* _GIVEN INSTRUCTION_: Transcribe the lines of the listing below, from the line with "Click the sun icon next to 3399mW" up to and including the line with "Action: (x=1424, y=261)", reproducing each one precisely.

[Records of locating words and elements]
• • • • •

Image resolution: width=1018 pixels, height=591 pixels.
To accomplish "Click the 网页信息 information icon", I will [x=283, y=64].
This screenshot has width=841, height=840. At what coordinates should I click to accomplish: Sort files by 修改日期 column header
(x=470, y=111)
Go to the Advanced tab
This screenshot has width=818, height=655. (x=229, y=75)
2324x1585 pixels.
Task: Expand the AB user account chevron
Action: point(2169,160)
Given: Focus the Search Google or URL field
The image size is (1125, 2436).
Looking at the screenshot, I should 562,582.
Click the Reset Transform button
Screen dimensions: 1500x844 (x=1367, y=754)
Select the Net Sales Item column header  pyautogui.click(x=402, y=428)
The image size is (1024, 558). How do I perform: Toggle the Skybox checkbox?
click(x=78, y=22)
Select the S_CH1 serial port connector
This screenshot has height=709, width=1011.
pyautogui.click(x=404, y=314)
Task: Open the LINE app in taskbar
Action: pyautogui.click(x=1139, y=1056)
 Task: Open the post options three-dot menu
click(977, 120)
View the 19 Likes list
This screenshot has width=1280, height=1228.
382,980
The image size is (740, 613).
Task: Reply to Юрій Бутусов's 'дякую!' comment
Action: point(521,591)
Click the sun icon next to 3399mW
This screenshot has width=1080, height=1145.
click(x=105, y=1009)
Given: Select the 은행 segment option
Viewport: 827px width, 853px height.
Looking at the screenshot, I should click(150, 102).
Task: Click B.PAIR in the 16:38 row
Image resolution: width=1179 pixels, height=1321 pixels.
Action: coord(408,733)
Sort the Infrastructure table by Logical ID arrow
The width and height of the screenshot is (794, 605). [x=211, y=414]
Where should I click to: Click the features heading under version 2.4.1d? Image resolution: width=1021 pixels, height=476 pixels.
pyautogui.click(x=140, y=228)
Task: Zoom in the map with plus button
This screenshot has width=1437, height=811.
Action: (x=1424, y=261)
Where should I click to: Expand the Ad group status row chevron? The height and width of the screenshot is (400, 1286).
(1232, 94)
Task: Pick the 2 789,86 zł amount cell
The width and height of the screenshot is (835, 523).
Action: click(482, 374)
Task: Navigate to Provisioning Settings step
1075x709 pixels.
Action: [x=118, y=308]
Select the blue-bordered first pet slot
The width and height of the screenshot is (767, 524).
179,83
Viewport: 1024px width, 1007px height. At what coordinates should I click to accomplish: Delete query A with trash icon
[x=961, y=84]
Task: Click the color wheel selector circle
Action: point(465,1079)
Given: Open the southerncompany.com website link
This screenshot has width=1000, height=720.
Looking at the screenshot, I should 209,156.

• • • • •

* _SOLUTION FOR THIS PROBLEM_:
Click the sun icon next to 3399mW
This screenshot has width=1080, height=1145.
click(x=105, y=1009)
Given: Select the 은행 segment option
Viewport: 827px width, 853px height.
Looking at the screenshot, I should click(150, 102).
Task: Click B.PAIR in the 16:38 row
Image resolution: width=1179 pixels, height=1321 pixels.
Action: coord(408,733)
Sort the Infrastructure table by Logical ID arrow
The width and height of the screenshot is (794, 605). [x=211, y=414]
Where should I click to: Click the features heading under version 2.4.1d? Image resolution: width=1021 pixels, height=476 pixels.
pyautogui.click(x=140, y=228)
Task: Zoom in the map with plus button
This screenshot has width=1437, height=811.
Action: (x=1424, y=261)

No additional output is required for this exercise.